According to our results, none of the four diagnostic SNPs in MC1R could sufficiently differentiate the two subspecies. Nevertheless, we verified the unique MC1R profile of Duroc, classified as the red (e) allele [6]. This is consistent with the Duroc coat colour pattern, which is exceptional among other breeds studied (Figure S2). A unique profile has been classified under the most distant haplotype on the haplotype network. Unlike results obtained elsewhere [6,22,26], not all Durocs were e/e homozygotes in our study. Of particular interest is the wild type genotype (E⁺/E⁺) identified in one Duroc sample. STRUCTURE software analysis reflected these results and assigned the E⁺/E⁺ Duroc samples to the wild boar cluster. The identification of wild type alleles in commercial pig breeds is not common and was not found in the studies conducted by [8,26] and [22]. In Poland, Durocs have been used in breeding programmes to improve the meat efficacy of pig breeds (e.g., PL, PLW) [27]. Concerning the aim of the study, we consider that the presence of the wild allele in this breed might have in turn been transferred to other breeds, making it difficult to differentiate both subspecies.
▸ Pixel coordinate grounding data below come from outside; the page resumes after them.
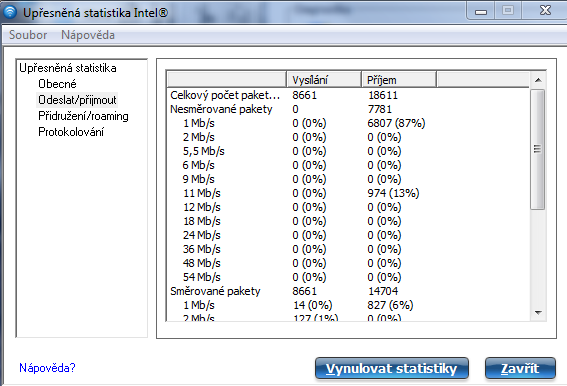Open the Nápověda? help link
Image resolution: width=567 pixels, height=386 pixels.
(47, 368)
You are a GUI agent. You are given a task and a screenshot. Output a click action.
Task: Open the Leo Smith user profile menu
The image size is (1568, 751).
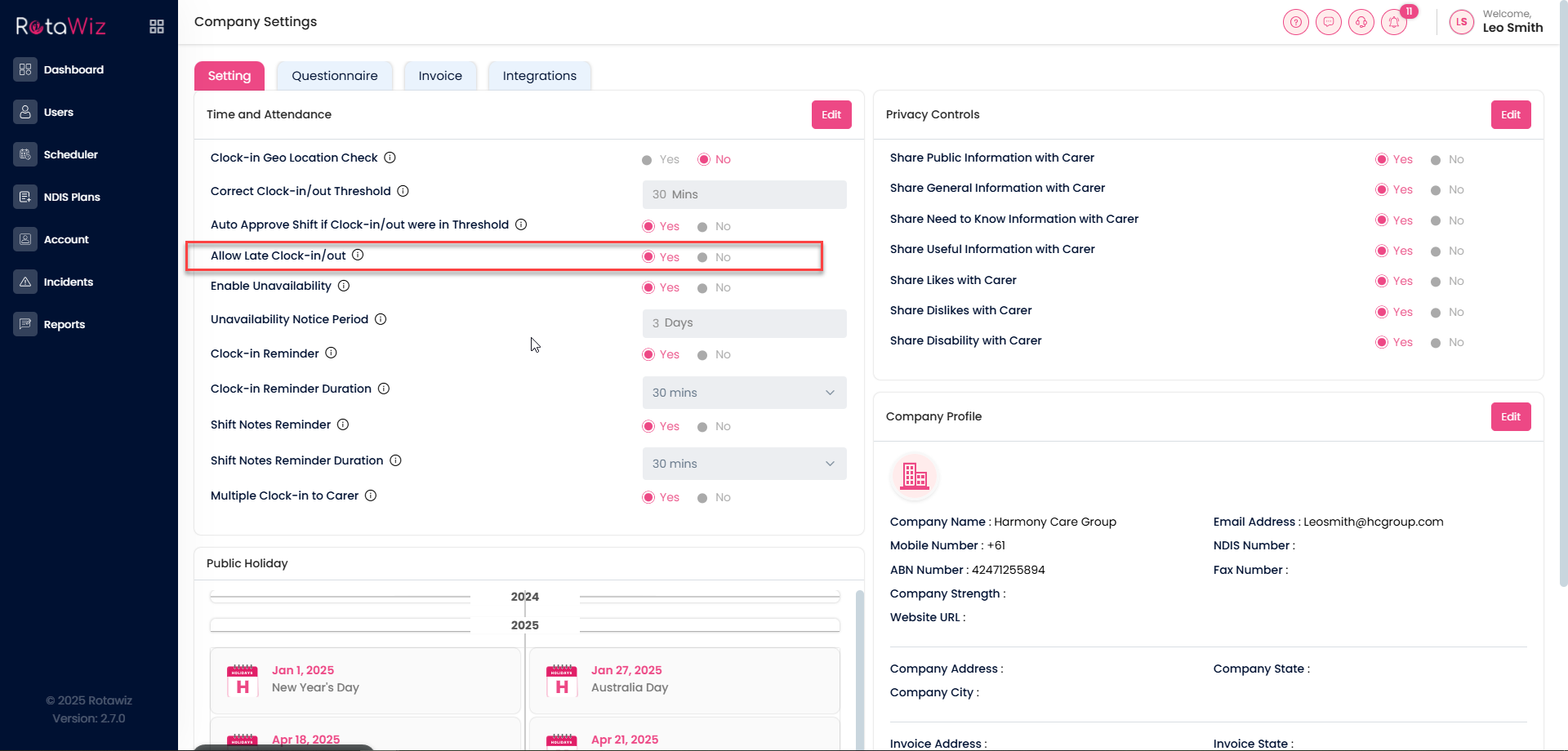(1496, 22)
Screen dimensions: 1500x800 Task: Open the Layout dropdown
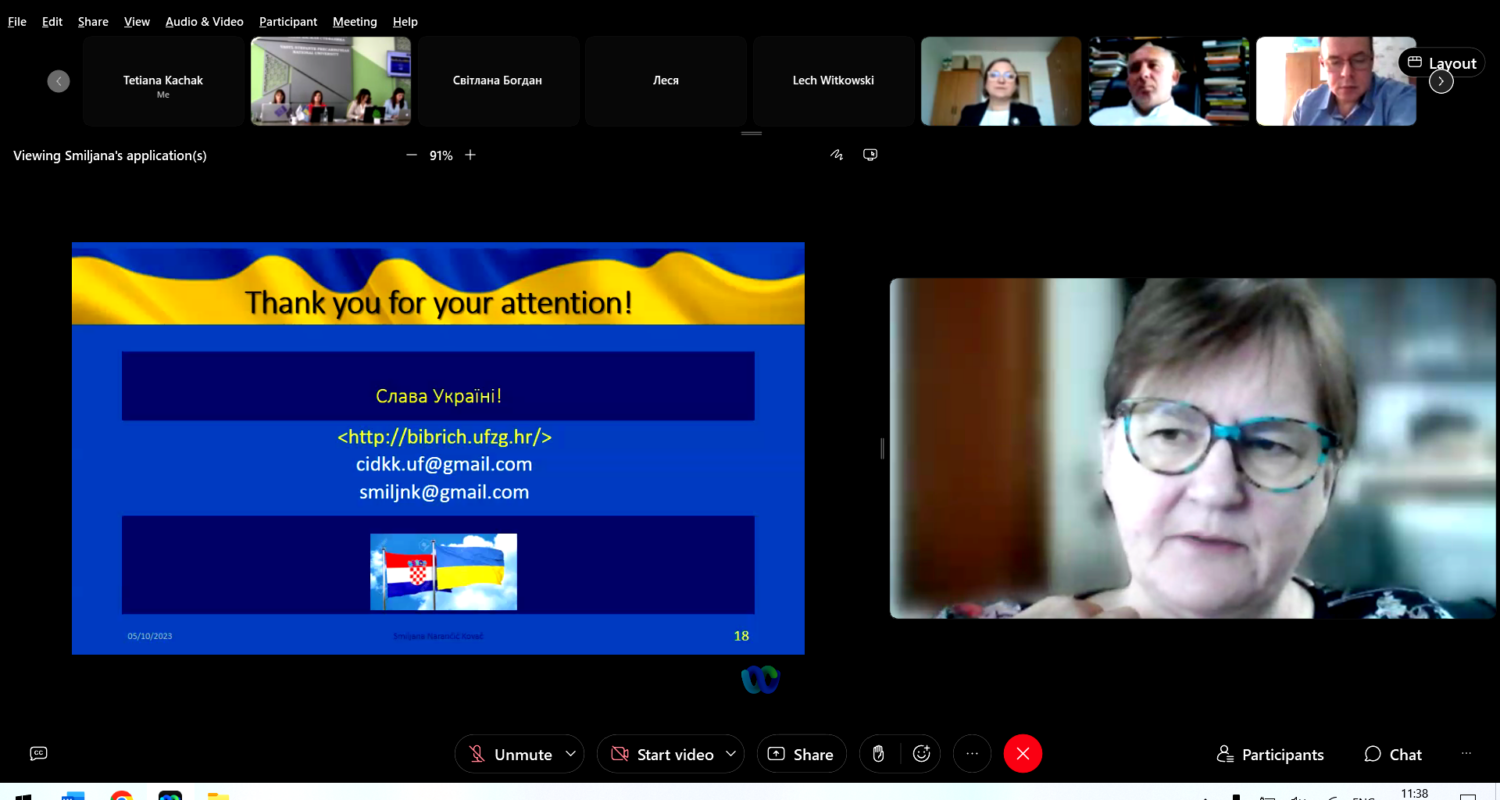pyautogui.click(x=1441, y=63)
Further studies conducted on a larger number of samples should give an insight into the frequency of the E⁺/E⁺ genotype in domestic breeds.

A specific e allele was found in two Złotnicka White samples. We have not found any mention in the literature of breeding schemes introducing Duroc breed into the Złotnicka White breed. Additionally, both Złotnicka samples with the recessive e allele were depicted as having mixed profiles, including Duroc and other domestic breeds.
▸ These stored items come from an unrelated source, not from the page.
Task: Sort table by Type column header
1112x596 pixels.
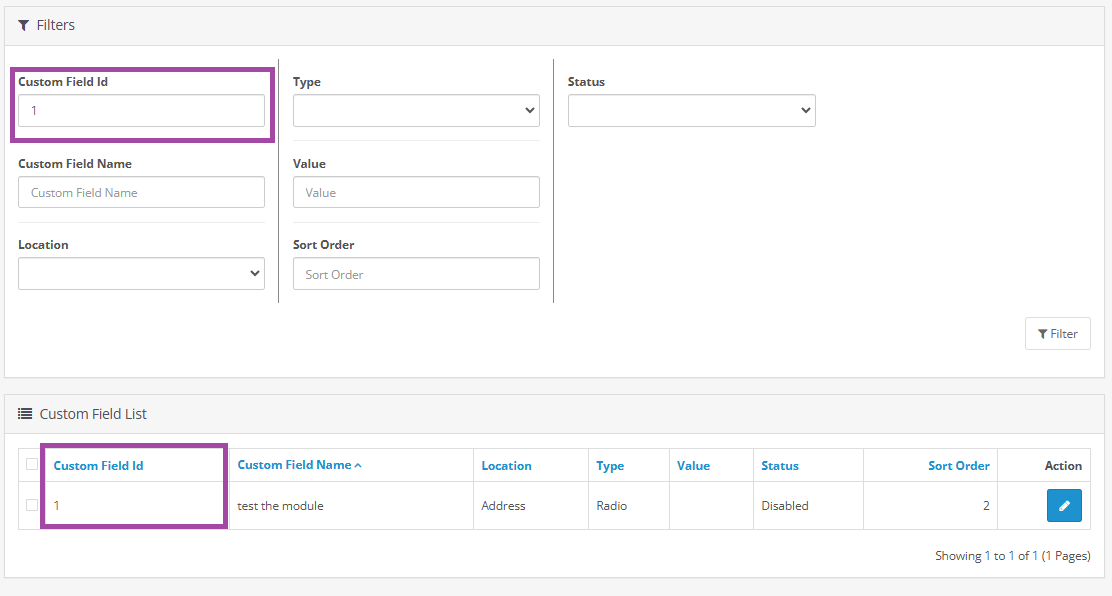Action: point(610,466)
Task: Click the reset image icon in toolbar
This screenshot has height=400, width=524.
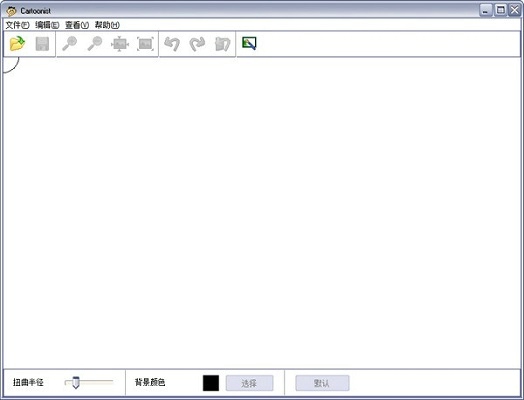Action: [x=223, y=44]
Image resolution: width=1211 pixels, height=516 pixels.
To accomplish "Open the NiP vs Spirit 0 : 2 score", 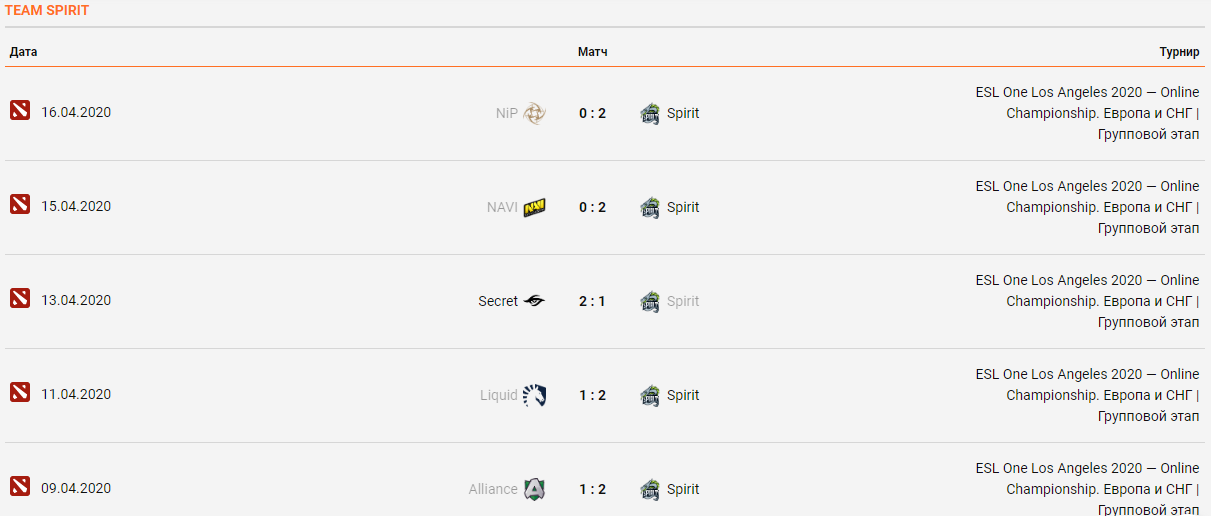I will click(x=592, y=113).
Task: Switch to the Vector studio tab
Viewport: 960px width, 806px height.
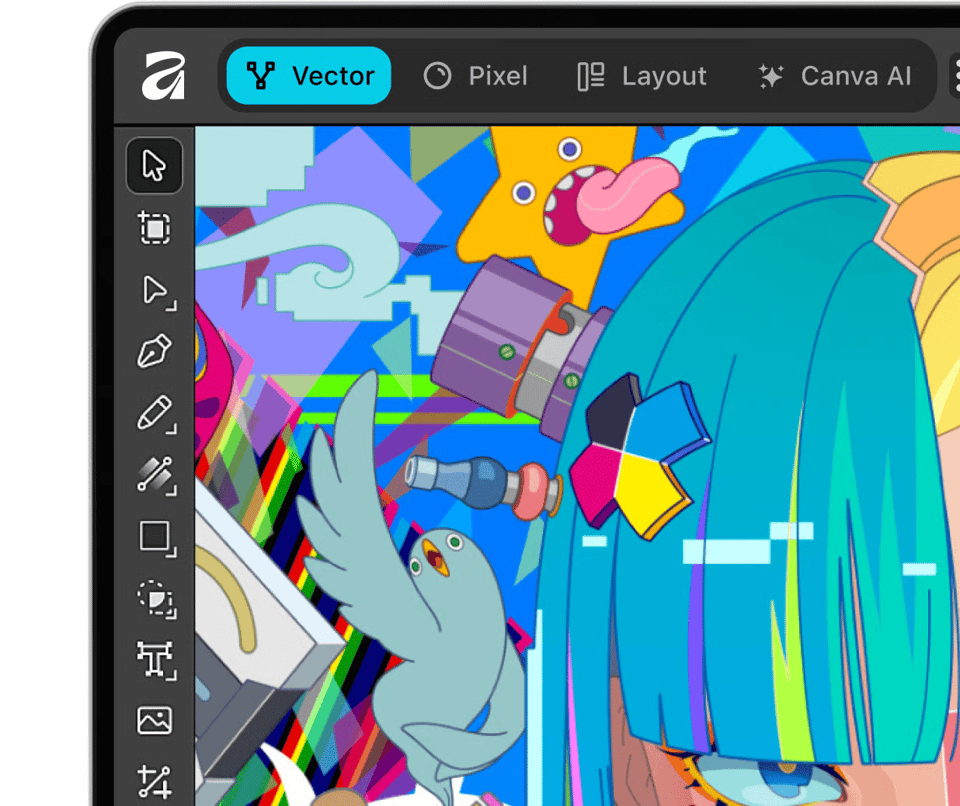Action: [x=309, y=76]
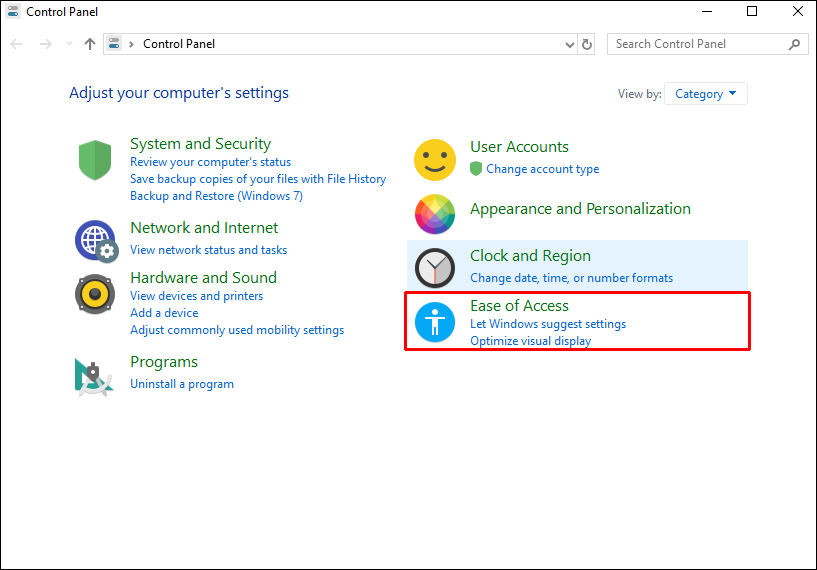
Task: Open View devices and printers link
Action: [196, 296]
Admixture of the domestic pig genome with the wild boar population was identified in previous studies carried out on Polish [22,23] and European [26] population pigs and wild boars. Our study also found two wild boar samples representing hybrids of the wild type and domestic genotype (E⁺/^ED1,2,P2) STRUCTURE just as haplotype files clustered these two wild boars accordingly. The identification of hybrids or genome admixture is not dependent on the marker(s) implemented. [28] studied microsatellites in domestic breeds, captive wild boars and free-living wild boars. They identified domestic pig gene introgression into the wild population due to keeping pigs in semi-enclosed farms without human supervision. A study of MC1R in Polish wild boars and domestic pigs also revealed high domestic pig gene introgression to wild boars, comparable to regions in which pigs are kept in semi-enclosed conditions [22]. The Fst value indicates a moderate genetic differentiation of both populations, however it is worth noting that Fst was calculated based on one type of marker mapped to loci under selection. A comprehensive insight into the genetic structure of a population and a better understanding of evolutionary processes requires the introduction of multiple loci or genome regions [29].
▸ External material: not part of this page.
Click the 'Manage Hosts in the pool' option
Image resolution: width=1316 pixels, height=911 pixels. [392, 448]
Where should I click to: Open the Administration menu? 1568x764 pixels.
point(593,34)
This first study of NR6A1 g.748 C > T in Polish pigs and wild boars did not demonstrate hybrid profiles. This might affect strong selective pressure for body elongation to increase meat production and improve reproductive efficacy [9,30]. In the study conducted by [26], all domestic pig samples carried the mutated NR6A1 allele, suggesting it was fixed in the population. Interestingly, in the same study, the domestic allele was found in 7.46% of European wild boars. As this is a preliminary study, such discrepancies should be clarified in a further study conducted on a larger number of samples. This could improve the power of both differentiating tests, which are conducted based on four polymorphic sites.

5. Conclusions

None of the four diagnostic SNPs in MC1R could sufficiently differentiate the two subspecies. This goal was achieved through the analysis of NR6A1 polymorphism. However, the NR6A1 study did not reveal admixture profiles that were identified by the MC1R study. Therefore, we believe that discrimination of both species should be performed using polymorphic sites in both genes.